The availability of a system is a measure of its readiness for usage and is a component of a systems dependability

It is possible to approach 100% availability with messaging-based systems because multiple copies of a message consumer can be running and listening to the message bus at the same time which act as a pool of consumers all working to process a message. This is called parallelization and allows the deployment of as many fail-over consumers as may be required to ensure that the logic provided by the consumers is available at all times.

Through parallelization, a message consumer can be replicated throughout the data processing environment, observing messages on the same message group. This allows all the consumers to receive a copy of the message and process the data therein at the same time. The message producer never needs to know where these message consumers are running or how many of them there are. One or more of these replicated consumers may fail and the message will still be processed. This is one of the big benefits of broadcasting data through a message bus.

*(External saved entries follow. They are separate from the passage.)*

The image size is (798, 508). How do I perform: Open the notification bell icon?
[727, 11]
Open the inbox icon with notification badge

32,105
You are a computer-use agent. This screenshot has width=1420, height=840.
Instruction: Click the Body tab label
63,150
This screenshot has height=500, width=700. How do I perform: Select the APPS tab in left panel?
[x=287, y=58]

There are times, though, when some level of coordination will be required between the parallelized message consumers. At the very least, the amount of redundant processing is wasteful but more likely the redundant processing will result in logic errors such as multiple entries being posted to a ledger. Tome level of coordination is therefore required to reduce or eliminate the likelihood of duplicate processing. This coordination can take many forms and there are a variety of design patterns which can address this issue. Fortunately, mos message infrastructures have a feature which allows coordination between all parallelize consumers; message queuing.

Message Queuing

Nearly all message infrastructures have a quality of service (QoS) for the delivery of messages known as queuing. When message brokers utilize queues in message delivery, the messages are placed in storage (memory, disk or both) from which message consumers retrieve their messages when they are ready to process the message data. The message broker removes the message from storage once the message is successfully received by a message consumer and the message becomes unavailable for retrieval. This ensures that only one message consumer will receive the message for processing.

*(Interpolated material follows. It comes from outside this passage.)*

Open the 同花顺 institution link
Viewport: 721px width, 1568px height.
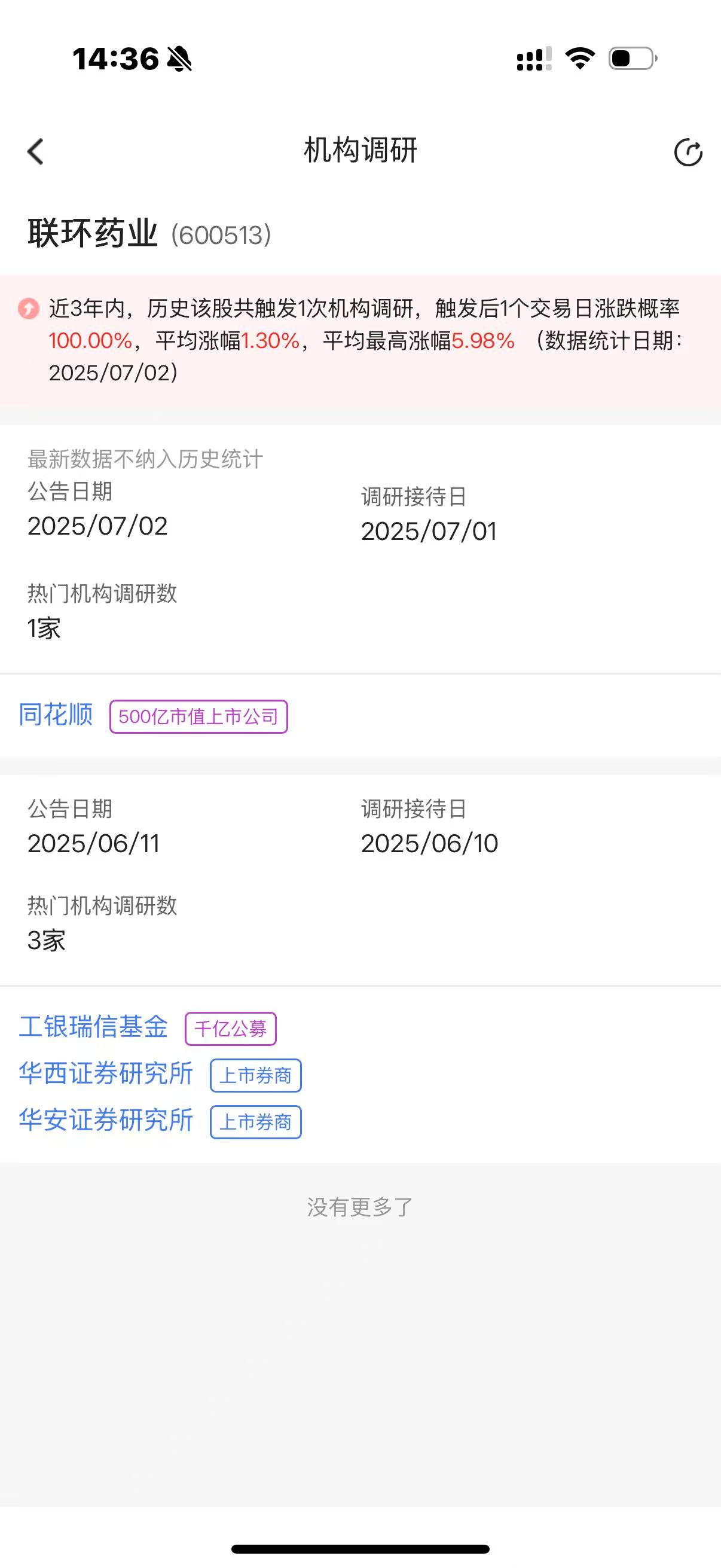[x=56, y=715]
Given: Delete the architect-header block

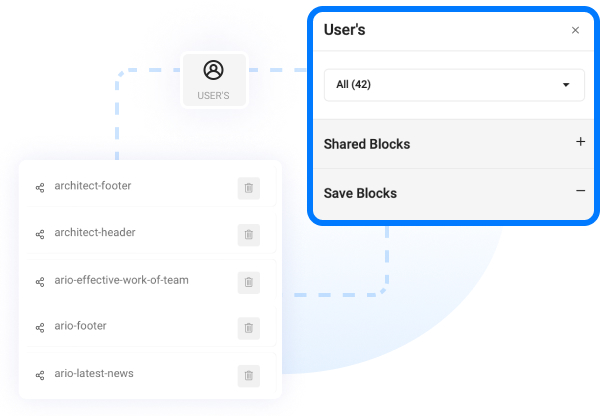Looking at the screenshot, I should pyautogui.click(x=249, y=235).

Message queues are a First In, First Out (FIFO) construct which ensures messages are made available to consumers in the order they were received by the broker. Some brokers allow message prioritization, message read-ahead (i.e. peeking) and some even allow for message push-back. These are qualities of service supported to varying degrees by some and not all message broker technologies so one should not design their systems to utilize them unless it is acceptable to become dependent on a particular messaging vendor. The common QoS for message queuing is FIFO delivery to only one message consumer.

When using message queuing, it is a simple matter to have multiple versions of the same message consumer running on different hosts in different sites all retrieving messages from a message group with message queue message delivery. In this configuration, a deployment can suffer a loss of one or more message consumers without a loss of service. Therefore parallelizing message consumers on a message queue is a relatively simple and efficient way to reduce failure points and to ensure high availability.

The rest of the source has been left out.